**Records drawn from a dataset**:
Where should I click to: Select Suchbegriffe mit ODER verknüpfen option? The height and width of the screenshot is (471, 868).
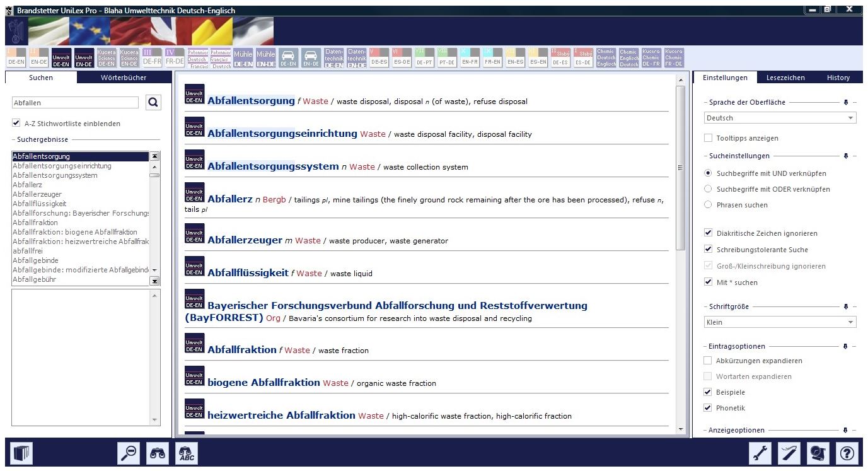point(708,189)

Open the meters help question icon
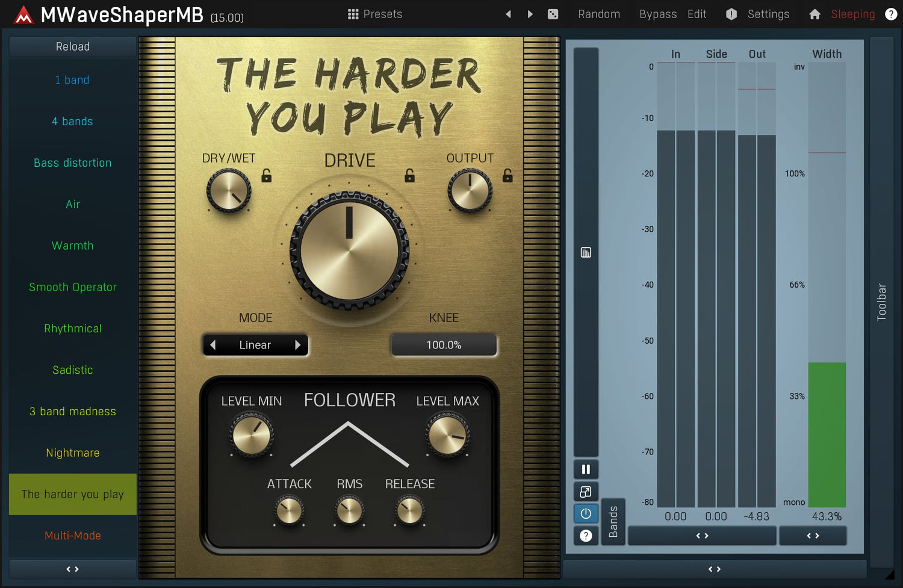click(x=586, y=536)
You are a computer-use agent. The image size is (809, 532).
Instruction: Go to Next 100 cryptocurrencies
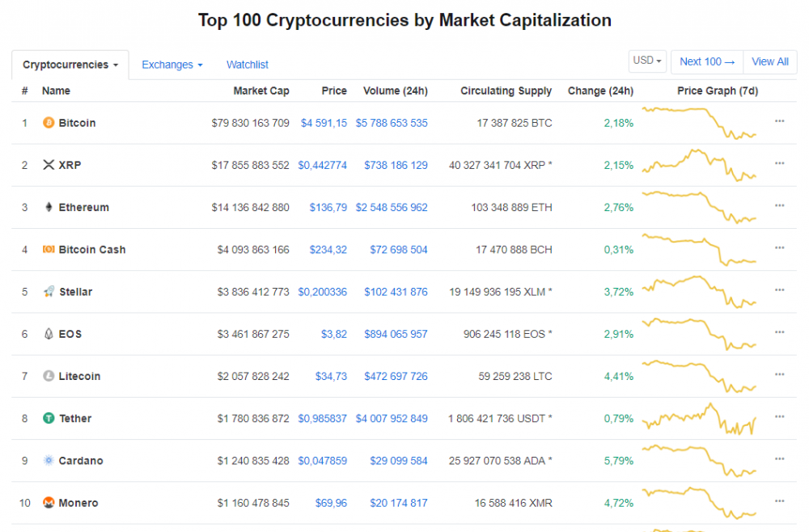click(x=707, y=61)
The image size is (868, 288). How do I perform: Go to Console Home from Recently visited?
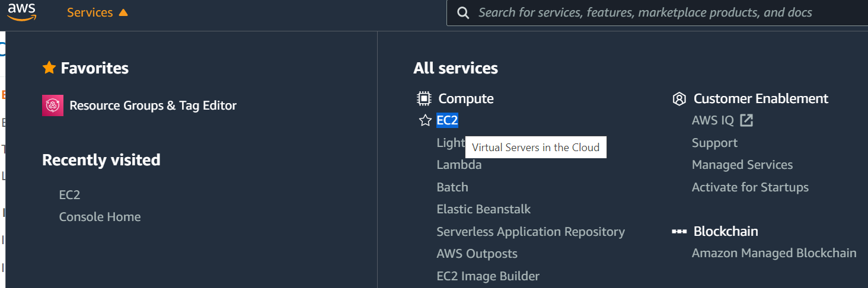pos(100,217)
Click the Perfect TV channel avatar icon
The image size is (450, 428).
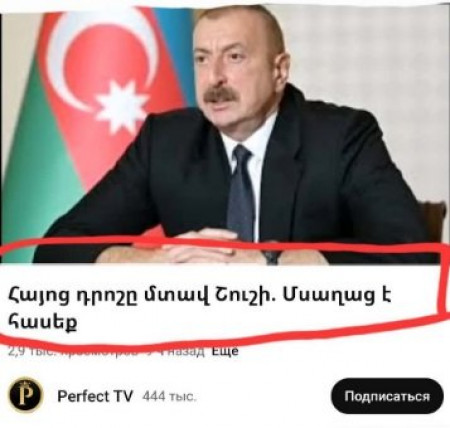26,396
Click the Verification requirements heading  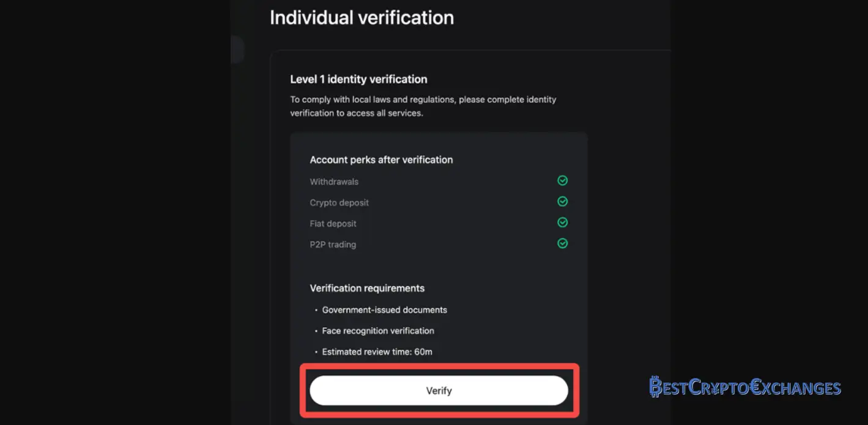pos(367,288)
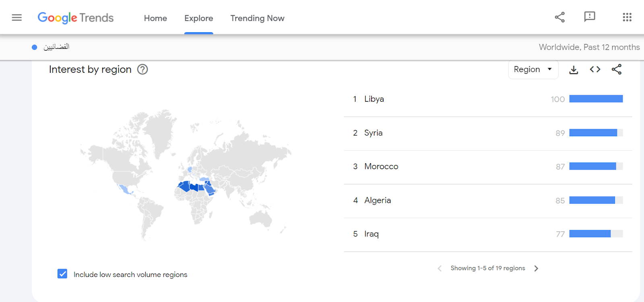Select Morocco in the region ranking
This screenshot has width=644, height=302.
(381, 166)
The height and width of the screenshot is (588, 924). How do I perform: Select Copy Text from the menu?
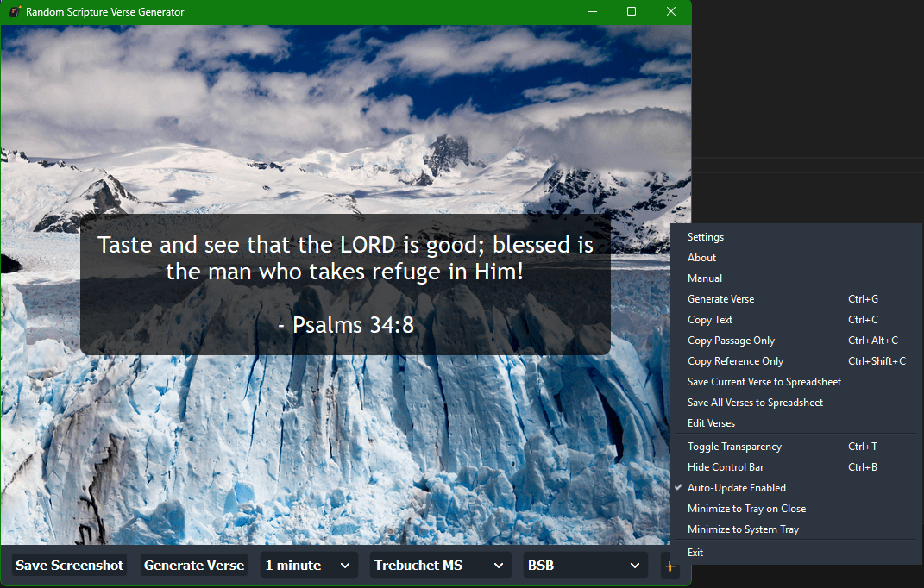pyautogui.click(x=709, y=319)
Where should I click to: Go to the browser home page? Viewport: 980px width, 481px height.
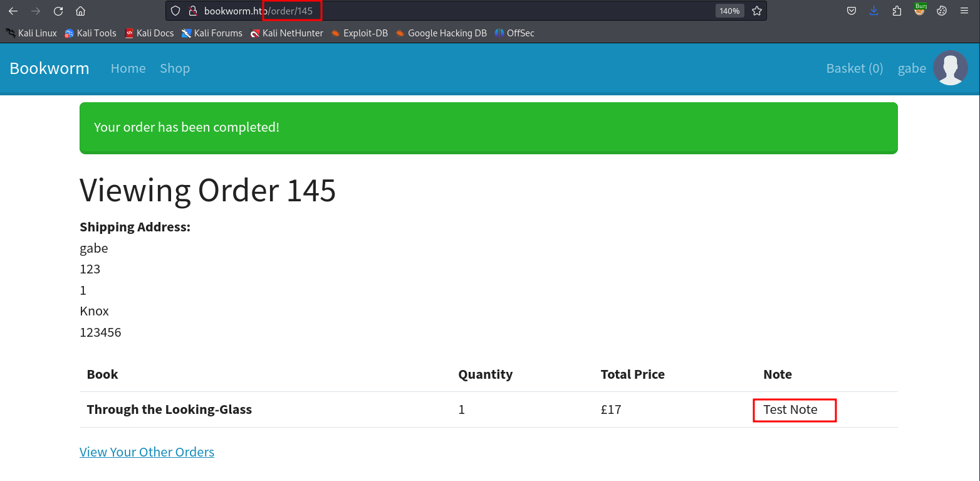click(x=80, y=11)
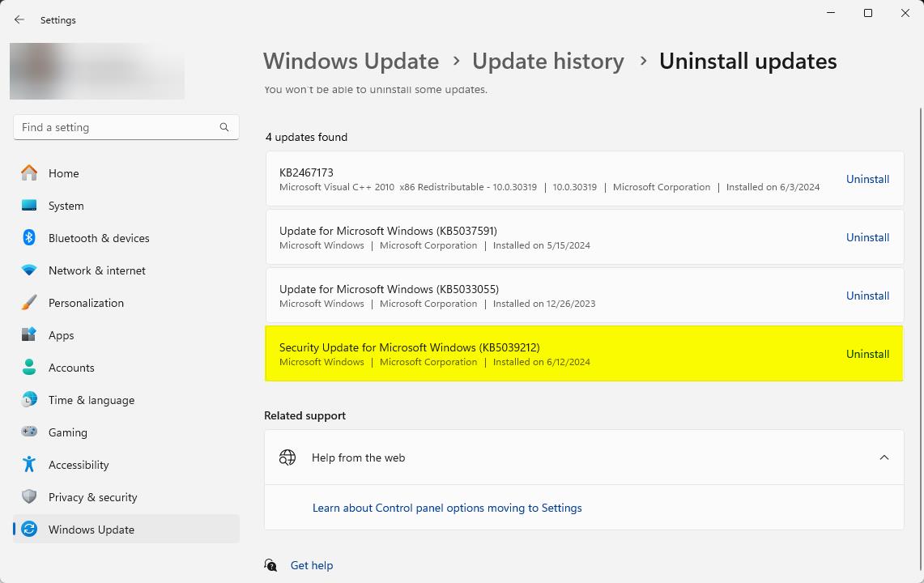The height and width of the screenshot is (583, 924).
Task: Collapse the Help from the web section
Action: tap(884, 457)
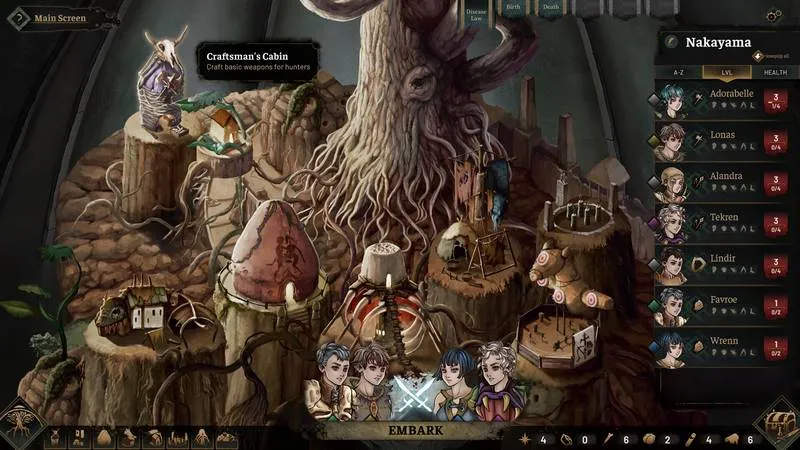The height and width of the screenshot is (450, 800).
Task: Click the feather icon beside Nakayama
Action: click(672, 41)
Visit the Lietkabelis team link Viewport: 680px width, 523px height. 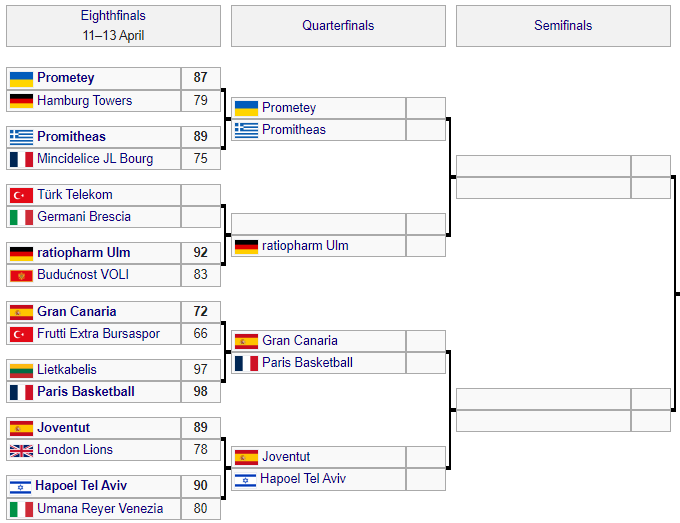pyautogui.click(x=67, y=370)
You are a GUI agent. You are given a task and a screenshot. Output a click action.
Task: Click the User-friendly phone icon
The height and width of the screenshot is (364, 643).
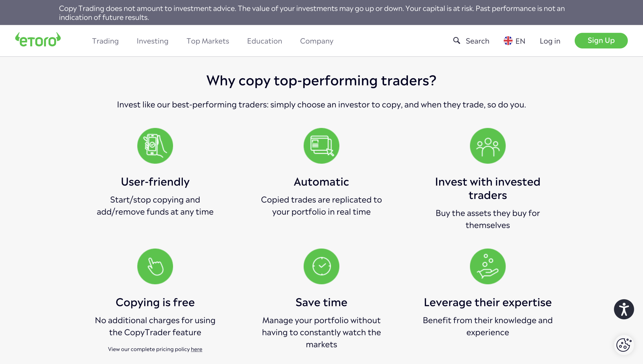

**Action item**: Find every line in the records that uses the string "agent", then copy it.

**Response to this task**:
You are a computer-use agent. The image size is (809, 532).
You are a GUI agent. You are given a task and a screenshot. Output a click action.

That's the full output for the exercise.